第2章・1−4 

 城戸は私から目をそらして、深々とため息をついた。まだ月曜日だというのに、疲労の色がうっすらと目元に浮かんでいる。
「……あんた、いったいなにしに来たんだよ? 嫌がらせ?」
 ぼやくように城戸が訊ねてきた。私の相手に本気でうんざりとしてきたのか、声からハリが失われていた。城戸も意外と根性がない。
 私は城戸の視線が再び私に戻ってくるのを待って、おどけたように首をひねった。
「城戸が教室でなにをしているのか、調べるため……かな?」
 語尾を疑問形にしてはみたけれど、建前ではなく本音だ。とっさにうまいウソが思いつかなかったのだ。そもそも、今この場所で、ウソをつく必要性が感じられなかった。

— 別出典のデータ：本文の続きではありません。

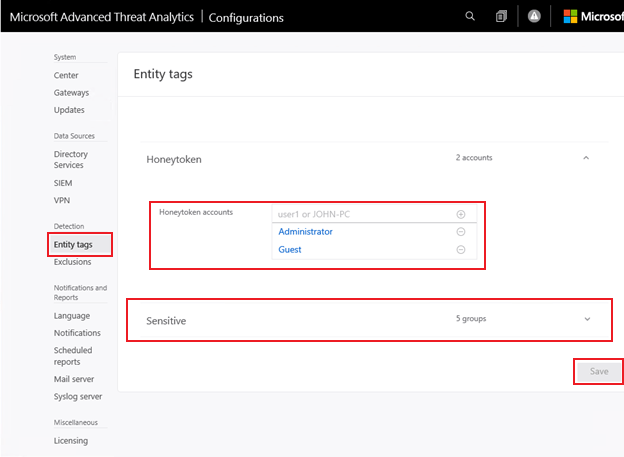The width and height of the screenshot is (624, 457).
Task: Open the Guest account link
Action: point(290,250)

 城戸は湿度の高いしかめっ面で、私をじっとりとにらみつけてくる。
「あんたさぁ、なんで僕について調べたいわけ? 気持ち悪いんだけれど」
 さりげなく私をけなす言葉を忘れないあたり、サドとしてポイント高い。
 私は「ふふっ」と軽快な笑みを返した。城戸の攻撃性を再確認できて、テンションが高まってきた。
「好きな人についてもっと知りたいと思うのは当然でしょ?」
「はぁ?」
 私がさらっと答えると、城戸の表情の険しさが増した。私に対する色濃い警戒感と不信感を、隠そうともしない。
「あんたって、本気でわけがわからない。絶対アタマおかしいよ、黄色い救急車を呼んだほうがいいかもね」
 城戸は強い否定の言葉を、吐き捨てるように私に叩きつけた。私を傷つけようとする悪意が、確実にこめられている台詞。
 もちろん、この程度の暴言でへこむ私ではない。むしろ、城戸が潰しがいのある人間だとわかって、ますます心が踊った。

 私は机を覆うように腰を折って、城戸に顔を寄せた。軽い上目づかいで城戸を見つめながら、一拍置くために舌先でくちびるを舐める。
「……私、城戸のいろんな面を知って、城戸のことをもっともっと好きになりたい。私の頭のなかを、城戸だけで埋め尽くしたいの」
 私は周りに聞こえないように、吐息のようなひそめ声でささやいた。少しだけかすれた声が、私の耳の奥にも甘い余韻を残して消えていく。

 城戸は呆けたように口を小さく開き、私の顔をまじまじと凝視してきた。異様なものを見るような目つきだった。
「……ずいぶんムダなことをするつもりなんだね。あんた、ヒマなの?」
 二、三回まばたきしてから、城戸は生真面目な表情でイヤミを返してきた。私の「城戸をもっと好きになりたい」発言に多少は驚いたようだが、動揺まではしてないらしい。
 城戸に大胆な告白を繰り返しすぎて、愛の言葉に耐性がついてしまったのだろうか。他人を振り回すのが大好きな私としては、ちょっと残念だ。

 私は顔の前でパタパタと手を振り、笑顔で城戸の言葉を否定する。
「私、案外ヒマじゃないんだけど? 城戸について考えるのに、結構いそがしいもの」
「ウソつき」
 城戸は間髪入れずに、私の回答を打ち消した。
「あんた、今まで僕に関心なかったよな? 図書委員の当番、一回も来なかったし」
「だって、蔵書点検の日まで、城戸の存在を知らなかったから」
 たっぷりと毒を含んだ城戸の台詞に、私は晴れやかな調子で返した。

 相変わらず苦い顔をしている城戸に向かって、私はふふっと小さく笑いかける。
「まあ、今は城戸に興味津々だけどねぇ。好きな食べ物とかタイプに性癖、誕生日、家族構成、その他プライバシーに関わること全部知りたいと思ってるの」
 私が弾んだ声で「知りたいこと」を連ねていくと、城戸は薄気味悪そうに片眉を歪めた。気持ちはわからなくはない。
「……絶対に教えない」
 鉛のように重い口調で、城戸は私に応えた。
 私がこんなにも好意を示しているのに、城戸はどんどん私を拒むようになっていく。
 いったいどうしてだろう? いや、私がうさんくさいからだと思うけれど。